Behavioral and autonomic dynamics during contextual fear conditioning in mice

Abstract

Aversive conditioning to contextual stimulation was performed in mice implanted with ECG transmitters to investigate heart rate (HR) and behavioral responses during contextual retention. The dynamics of HR were analyzed by advanced nonlinear techniques to uncover central neuroautonomic outflow inferred from its sympathetic (SNS) and parasympathetic (PNS) projection onto the sinus node of the heart. Mice experienced a single foot shock (US, unconditioned stimulus) either immediately (USi) or late (USl) after placement in the conditioning context. Contextual memory was tested 24 h after training by reexposure to the conditioning context for 32 min. Only mice that experienced the USl exhibited a pronounced and sustained behavioral suppression (immobility) indicative of conditioned contextual fear. In contrast, HR was initially close to its maximal physiological limit (approximately 800 bpm) in all groups, and recovery towards baseline levels was sluggish, the most pronounced delay observed in the USl group.

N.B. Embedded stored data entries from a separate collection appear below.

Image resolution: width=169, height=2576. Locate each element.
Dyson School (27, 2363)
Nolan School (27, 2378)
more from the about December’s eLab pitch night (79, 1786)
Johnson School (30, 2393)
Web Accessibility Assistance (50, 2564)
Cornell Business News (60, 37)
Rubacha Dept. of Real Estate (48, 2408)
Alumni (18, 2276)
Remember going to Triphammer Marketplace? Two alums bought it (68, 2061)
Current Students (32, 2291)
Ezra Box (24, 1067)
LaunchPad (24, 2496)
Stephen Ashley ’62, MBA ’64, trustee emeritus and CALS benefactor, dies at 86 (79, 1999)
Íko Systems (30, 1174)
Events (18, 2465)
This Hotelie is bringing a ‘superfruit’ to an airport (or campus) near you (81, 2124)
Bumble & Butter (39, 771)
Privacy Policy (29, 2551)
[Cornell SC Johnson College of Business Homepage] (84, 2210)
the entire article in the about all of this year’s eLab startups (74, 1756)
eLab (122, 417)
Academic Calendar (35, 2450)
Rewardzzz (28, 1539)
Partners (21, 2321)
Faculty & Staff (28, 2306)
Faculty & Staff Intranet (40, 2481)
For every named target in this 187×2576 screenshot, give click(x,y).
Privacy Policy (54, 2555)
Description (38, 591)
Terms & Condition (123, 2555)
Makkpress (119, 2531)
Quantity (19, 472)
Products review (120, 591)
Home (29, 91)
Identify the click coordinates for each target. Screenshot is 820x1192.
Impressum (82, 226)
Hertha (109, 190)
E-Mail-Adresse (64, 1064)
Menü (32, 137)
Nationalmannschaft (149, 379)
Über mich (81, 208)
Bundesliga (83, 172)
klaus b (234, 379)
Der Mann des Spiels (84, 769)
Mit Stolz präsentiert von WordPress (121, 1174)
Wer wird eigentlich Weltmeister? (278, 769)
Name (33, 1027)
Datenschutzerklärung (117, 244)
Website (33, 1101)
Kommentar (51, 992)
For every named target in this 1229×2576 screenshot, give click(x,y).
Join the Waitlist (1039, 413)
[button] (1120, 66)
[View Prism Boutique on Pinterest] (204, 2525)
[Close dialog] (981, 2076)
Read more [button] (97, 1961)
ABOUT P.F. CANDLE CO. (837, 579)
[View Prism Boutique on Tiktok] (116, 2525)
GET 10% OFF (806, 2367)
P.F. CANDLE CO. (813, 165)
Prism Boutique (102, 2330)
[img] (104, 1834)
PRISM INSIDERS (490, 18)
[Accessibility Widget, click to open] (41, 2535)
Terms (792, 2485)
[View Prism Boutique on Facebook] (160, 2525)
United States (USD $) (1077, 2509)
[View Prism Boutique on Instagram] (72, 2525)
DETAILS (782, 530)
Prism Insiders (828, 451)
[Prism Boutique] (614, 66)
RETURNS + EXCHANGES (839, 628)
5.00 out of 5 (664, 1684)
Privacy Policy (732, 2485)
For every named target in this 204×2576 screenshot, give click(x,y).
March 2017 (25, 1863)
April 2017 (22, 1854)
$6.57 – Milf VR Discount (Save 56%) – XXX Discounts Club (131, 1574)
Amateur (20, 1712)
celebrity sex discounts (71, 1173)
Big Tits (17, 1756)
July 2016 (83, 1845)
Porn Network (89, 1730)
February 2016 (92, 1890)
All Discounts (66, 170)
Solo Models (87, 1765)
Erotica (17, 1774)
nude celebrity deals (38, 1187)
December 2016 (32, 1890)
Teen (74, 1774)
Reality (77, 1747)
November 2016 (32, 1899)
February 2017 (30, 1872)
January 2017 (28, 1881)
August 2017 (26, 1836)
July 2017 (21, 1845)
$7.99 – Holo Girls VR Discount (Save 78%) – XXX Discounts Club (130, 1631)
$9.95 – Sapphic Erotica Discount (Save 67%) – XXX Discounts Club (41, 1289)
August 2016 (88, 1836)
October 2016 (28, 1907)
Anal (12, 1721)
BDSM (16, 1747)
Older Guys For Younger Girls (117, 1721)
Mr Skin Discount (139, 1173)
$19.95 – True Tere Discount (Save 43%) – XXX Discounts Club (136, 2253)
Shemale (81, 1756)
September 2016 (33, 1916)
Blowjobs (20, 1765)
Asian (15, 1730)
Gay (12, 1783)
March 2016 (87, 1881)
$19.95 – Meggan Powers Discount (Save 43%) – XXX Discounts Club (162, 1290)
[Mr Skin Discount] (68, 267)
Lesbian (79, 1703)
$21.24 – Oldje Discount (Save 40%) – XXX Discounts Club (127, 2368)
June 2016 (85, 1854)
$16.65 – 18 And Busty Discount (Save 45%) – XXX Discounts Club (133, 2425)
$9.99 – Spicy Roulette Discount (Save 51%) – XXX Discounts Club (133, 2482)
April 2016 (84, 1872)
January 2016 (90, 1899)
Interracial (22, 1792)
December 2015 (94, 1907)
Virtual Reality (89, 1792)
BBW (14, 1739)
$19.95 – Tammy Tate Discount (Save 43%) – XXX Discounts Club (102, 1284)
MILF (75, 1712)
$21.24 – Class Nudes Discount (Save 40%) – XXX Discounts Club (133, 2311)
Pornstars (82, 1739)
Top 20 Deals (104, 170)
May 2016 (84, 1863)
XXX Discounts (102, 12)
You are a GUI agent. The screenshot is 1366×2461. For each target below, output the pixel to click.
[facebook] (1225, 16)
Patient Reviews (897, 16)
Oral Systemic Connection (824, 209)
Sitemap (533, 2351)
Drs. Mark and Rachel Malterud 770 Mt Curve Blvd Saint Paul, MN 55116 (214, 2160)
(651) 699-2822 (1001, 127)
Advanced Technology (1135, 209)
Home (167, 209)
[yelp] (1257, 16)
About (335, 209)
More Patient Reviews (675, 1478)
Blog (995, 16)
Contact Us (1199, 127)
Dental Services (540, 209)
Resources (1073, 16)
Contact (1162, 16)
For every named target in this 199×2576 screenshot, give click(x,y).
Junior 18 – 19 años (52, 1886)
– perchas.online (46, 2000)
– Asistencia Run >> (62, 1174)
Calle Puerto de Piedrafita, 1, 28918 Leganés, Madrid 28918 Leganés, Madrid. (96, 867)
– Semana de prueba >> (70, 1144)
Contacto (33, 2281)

The results demonstrate that behavioral immobility was associated with maximum activation of autonomic system output in response to contextual reexposure. However, advanced complexity analysis of the variability of HR revealed uniform or stereotyped dynamical properties that were interpreted to reflect a generalized state of anticipatory emotional arousal experienced during reexposure to contextual stimuli. It is concluded that the dynamics of HR is a highly sensitive index of the autonomic nervous system response and emotional state elicited by sensory stimulation of an unfamiliar environment.